Fast Track status provides several advantages during the drug development process, including more frequent communication with the FDA, rolling submission of regulatory documentation, and eligibility for priority review if certain criteria are met.
LYNX-3 and Regulatory Planning
Building on the success of LYNX-2, Viatris is preparing to initiate a second pivotal trial, LYNX-3, which is expected to begin in the near future. The study will further validate MR-142’s efficacy and safety, and results are anticipated in the first half of 2026. Together, the LYNX-2 and LYNX-3 studies are expected to form the basis for a New Drug Application (NDA) submission to the FDA.
Details of the LYNX-2 trial are publicly available on ClinicalTrials.gov under the identifier NCT06349759, providing transparency into the study’s methodology and endpoints.
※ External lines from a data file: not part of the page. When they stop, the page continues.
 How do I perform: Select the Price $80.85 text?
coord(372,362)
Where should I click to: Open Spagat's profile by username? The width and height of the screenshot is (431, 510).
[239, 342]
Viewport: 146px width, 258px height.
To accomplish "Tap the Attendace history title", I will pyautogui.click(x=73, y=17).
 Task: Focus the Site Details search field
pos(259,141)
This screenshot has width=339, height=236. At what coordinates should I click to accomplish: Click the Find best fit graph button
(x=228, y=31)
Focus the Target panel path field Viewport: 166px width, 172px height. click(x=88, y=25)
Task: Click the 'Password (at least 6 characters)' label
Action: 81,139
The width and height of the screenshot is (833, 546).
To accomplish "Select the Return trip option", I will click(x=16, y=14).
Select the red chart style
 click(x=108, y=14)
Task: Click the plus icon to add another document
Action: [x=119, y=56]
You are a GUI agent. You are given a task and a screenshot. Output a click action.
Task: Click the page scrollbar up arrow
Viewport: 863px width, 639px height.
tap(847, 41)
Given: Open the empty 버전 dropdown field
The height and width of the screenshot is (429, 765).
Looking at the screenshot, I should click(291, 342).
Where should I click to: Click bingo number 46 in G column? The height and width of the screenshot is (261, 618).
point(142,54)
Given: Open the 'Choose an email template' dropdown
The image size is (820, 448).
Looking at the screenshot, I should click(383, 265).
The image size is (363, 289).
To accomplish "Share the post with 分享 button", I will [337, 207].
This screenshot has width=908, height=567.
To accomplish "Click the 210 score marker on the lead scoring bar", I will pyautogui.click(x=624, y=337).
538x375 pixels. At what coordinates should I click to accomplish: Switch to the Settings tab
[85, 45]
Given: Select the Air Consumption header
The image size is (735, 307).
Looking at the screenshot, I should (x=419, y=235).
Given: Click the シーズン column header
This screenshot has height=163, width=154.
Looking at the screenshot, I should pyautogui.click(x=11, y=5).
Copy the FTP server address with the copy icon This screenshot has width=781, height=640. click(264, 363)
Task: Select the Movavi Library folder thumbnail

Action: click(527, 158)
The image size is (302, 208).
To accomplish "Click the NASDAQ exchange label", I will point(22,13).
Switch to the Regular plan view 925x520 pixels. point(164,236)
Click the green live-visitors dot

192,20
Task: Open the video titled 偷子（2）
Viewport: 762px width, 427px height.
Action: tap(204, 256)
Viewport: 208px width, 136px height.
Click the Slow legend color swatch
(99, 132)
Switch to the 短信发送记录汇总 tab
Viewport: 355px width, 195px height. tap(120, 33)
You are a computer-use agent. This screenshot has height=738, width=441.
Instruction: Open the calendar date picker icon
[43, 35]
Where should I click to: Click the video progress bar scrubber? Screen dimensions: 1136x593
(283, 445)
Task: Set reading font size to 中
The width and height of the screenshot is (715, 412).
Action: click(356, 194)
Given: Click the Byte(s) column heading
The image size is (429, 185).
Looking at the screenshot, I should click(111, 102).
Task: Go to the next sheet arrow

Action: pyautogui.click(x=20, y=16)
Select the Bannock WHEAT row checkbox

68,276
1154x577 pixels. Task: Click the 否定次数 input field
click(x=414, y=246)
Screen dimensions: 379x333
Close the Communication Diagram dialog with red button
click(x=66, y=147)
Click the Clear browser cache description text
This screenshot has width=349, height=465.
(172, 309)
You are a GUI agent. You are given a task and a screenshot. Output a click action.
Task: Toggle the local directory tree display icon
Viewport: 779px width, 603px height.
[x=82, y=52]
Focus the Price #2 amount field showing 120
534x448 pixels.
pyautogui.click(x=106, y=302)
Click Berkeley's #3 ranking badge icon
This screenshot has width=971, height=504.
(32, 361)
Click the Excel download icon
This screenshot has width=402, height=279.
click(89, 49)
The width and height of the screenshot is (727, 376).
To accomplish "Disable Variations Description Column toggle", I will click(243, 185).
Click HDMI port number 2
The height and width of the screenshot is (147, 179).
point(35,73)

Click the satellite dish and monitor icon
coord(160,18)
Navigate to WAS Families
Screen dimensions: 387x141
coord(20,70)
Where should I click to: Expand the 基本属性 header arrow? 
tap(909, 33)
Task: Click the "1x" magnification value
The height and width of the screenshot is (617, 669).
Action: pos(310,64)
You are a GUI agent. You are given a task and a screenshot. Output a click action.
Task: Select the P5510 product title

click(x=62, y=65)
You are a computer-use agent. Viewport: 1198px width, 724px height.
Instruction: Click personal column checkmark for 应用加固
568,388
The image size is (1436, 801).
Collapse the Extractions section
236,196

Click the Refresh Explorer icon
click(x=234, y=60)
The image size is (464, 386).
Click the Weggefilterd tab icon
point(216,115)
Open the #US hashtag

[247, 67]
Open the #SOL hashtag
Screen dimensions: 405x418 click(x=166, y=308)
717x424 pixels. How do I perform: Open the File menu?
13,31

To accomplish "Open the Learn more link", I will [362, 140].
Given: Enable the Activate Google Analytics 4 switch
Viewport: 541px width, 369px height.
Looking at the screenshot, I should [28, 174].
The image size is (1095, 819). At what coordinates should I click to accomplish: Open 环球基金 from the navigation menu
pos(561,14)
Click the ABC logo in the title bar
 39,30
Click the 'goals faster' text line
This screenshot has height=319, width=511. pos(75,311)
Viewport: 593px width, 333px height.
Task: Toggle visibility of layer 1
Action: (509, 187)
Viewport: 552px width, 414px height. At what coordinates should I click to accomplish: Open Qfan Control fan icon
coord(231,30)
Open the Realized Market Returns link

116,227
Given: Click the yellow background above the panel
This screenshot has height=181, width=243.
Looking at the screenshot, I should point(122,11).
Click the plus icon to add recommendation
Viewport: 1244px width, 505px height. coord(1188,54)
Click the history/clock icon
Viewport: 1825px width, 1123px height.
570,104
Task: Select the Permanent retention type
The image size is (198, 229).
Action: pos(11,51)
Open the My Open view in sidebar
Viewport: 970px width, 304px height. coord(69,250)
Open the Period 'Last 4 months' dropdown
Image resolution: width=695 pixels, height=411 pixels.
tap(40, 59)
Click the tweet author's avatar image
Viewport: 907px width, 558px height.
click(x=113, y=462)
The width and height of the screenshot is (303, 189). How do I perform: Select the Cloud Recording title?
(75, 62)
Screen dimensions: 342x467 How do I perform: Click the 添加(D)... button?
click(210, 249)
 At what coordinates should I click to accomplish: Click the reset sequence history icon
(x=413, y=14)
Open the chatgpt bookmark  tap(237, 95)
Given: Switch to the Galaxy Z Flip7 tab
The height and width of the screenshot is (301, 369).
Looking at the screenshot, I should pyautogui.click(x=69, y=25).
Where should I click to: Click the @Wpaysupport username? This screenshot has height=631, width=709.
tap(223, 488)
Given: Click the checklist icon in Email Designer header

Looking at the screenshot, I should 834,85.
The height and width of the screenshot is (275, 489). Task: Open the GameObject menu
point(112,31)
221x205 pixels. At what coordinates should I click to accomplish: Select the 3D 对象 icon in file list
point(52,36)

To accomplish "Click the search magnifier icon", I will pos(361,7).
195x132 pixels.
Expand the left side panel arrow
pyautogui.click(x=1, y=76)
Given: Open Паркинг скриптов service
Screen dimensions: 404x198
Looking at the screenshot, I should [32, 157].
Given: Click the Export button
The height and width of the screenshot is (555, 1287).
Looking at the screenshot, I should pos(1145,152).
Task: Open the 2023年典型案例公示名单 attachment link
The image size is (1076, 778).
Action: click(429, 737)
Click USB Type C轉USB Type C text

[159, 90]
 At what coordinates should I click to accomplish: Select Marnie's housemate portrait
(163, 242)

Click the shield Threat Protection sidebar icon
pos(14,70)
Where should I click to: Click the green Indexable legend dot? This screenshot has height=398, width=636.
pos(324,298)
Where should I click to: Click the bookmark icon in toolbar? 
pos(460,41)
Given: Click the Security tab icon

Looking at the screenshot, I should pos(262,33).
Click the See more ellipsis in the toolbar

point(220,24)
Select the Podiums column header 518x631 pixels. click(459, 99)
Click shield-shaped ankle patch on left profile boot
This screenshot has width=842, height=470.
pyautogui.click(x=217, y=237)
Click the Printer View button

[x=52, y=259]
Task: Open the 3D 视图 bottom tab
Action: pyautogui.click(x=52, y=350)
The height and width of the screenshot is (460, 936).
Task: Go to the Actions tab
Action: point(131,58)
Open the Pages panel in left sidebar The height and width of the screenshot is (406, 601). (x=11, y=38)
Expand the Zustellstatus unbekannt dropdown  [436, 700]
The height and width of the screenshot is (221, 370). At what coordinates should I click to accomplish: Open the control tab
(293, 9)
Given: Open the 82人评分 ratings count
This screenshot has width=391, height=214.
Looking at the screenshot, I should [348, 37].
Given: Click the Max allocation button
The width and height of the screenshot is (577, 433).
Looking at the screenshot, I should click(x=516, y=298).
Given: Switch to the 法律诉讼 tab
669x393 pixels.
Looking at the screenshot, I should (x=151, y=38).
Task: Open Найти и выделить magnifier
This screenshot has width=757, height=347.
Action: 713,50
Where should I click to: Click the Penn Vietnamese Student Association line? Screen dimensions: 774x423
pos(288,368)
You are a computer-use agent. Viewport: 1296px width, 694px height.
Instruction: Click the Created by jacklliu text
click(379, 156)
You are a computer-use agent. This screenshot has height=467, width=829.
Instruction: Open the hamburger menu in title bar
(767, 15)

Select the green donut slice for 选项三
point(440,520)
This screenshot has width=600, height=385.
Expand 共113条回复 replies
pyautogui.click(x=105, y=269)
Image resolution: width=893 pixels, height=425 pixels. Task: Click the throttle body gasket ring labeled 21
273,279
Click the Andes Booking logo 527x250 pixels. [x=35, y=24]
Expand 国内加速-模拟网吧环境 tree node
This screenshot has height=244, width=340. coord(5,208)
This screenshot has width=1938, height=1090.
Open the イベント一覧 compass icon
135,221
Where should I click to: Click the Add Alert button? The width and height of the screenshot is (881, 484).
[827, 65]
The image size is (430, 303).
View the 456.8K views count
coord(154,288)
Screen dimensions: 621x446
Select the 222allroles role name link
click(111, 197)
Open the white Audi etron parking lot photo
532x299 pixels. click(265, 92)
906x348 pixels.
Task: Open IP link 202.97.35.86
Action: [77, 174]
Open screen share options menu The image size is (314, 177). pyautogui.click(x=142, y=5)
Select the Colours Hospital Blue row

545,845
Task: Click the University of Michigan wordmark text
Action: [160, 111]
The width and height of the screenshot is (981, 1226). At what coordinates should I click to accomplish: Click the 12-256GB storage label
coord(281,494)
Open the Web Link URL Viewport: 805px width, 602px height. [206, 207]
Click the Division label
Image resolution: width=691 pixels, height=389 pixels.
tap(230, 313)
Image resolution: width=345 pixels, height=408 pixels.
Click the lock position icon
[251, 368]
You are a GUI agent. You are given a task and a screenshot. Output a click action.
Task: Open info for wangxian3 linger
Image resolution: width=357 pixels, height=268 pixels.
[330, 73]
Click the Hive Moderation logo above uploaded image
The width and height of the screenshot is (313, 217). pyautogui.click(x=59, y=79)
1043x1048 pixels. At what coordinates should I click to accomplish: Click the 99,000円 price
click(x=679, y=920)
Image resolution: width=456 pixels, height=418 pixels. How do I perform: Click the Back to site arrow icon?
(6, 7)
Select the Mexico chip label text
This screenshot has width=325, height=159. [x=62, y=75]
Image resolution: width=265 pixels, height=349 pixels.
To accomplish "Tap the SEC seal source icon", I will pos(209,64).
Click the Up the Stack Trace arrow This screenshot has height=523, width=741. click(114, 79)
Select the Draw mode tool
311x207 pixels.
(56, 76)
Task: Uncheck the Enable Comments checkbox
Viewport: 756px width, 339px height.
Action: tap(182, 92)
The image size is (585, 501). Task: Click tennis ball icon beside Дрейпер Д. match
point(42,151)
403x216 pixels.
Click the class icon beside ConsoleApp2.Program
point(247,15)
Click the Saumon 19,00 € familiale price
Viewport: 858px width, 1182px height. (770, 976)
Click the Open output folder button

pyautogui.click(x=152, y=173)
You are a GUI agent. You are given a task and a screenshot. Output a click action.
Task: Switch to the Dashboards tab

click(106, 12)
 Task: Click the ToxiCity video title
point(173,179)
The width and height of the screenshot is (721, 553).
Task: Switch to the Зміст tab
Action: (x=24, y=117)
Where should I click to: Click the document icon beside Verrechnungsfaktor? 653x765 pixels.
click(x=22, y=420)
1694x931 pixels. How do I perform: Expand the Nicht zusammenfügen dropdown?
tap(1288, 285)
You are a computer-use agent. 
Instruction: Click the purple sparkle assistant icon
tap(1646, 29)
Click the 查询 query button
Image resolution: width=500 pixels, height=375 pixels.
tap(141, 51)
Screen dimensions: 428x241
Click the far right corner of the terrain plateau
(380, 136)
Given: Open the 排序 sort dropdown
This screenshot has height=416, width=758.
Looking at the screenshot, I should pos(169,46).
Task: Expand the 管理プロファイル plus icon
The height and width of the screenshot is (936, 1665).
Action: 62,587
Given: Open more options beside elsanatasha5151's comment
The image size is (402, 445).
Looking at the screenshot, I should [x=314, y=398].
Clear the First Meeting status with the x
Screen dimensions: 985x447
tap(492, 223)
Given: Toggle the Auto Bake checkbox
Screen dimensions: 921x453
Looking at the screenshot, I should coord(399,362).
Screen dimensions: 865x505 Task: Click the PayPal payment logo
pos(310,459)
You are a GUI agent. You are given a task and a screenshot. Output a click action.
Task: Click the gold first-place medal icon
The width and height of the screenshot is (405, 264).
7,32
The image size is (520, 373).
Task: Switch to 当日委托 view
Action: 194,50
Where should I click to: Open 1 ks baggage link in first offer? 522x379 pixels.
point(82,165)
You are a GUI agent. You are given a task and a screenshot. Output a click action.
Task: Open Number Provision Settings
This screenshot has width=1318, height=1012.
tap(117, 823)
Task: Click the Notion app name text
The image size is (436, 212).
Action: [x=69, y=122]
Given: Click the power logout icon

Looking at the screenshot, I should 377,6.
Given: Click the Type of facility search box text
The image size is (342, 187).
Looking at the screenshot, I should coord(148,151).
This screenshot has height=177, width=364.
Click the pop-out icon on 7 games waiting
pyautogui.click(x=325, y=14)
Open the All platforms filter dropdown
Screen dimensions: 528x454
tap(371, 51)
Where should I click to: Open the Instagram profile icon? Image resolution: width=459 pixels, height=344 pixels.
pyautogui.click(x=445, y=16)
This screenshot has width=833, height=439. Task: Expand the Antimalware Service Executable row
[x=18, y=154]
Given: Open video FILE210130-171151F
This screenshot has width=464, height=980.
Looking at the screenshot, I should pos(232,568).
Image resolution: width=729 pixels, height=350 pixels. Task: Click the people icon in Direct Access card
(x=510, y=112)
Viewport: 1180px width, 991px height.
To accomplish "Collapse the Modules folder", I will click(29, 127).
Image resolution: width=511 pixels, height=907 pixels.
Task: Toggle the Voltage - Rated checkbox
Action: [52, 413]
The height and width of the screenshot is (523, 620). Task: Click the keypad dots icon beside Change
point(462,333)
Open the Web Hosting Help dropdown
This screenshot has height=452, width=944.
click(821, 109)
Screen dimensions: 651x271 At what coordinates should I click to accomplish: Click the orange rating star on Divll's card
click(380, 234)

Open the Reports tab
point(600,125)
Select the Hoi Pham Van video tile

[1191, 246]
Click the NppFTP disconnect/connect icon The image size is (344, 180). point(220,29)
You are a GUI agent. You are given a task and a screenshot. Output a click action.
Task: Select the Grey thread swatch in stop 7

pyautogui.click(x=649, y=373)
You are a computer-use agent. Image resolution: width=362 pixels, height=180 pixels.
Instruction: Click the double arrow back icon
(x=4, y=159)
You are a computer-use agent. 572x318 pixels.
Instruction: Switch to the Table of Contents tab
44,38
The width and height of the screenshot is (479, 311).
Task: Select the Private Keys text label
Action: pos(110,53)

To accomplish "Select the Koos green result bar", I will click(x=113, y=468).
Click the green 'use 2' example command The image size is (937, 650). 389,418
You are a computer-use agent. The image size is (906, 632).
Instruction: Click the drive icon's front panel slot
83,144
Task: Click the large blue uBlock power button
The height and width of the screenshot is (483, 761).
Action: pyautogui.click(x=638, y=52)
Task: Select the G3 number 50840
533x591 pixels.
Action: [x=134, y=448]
Strategic Partnership with Opus Genetics
MR-142’s development has been enabled through a global licensing agreement between Viatris and Opus Genetics. The agreement grants Viatris exclusive U.S. commercialization rights to phentolamine ophthalmic solution 0.75%, while allowing Opus to retain certain global rights outside the U.S. This strategic partnership aligns Viatris’ commercial expertise with Opus’ ophthalmology-focused innovation platform, creating a strong foundation for bringing MR-142 to market efficiently and effectively.
The LYNX-2 trial represents a significant milestone for both Viatris and the broader field of ophthalmology. By demonstrating statistically significant improvements in both clinical and patient-reported measures of visual function, MR-142 has shown clear potential as a novel treatment option for keratorefractive patients living with night vision impairment. With no existing FDA-approved therapies for this condition, MR-142 could become a transformative solution for the many individuals struggling with reduced functional vision in low-light conditions.
As the company moves forward with the initiation of LYNX-3 and continues long-term safety monitoring of LYNX-2 participants, Viatris remains committed to expanding its presence in eye care and delivering innovative, high-impact treatments that address real-world patient challenges.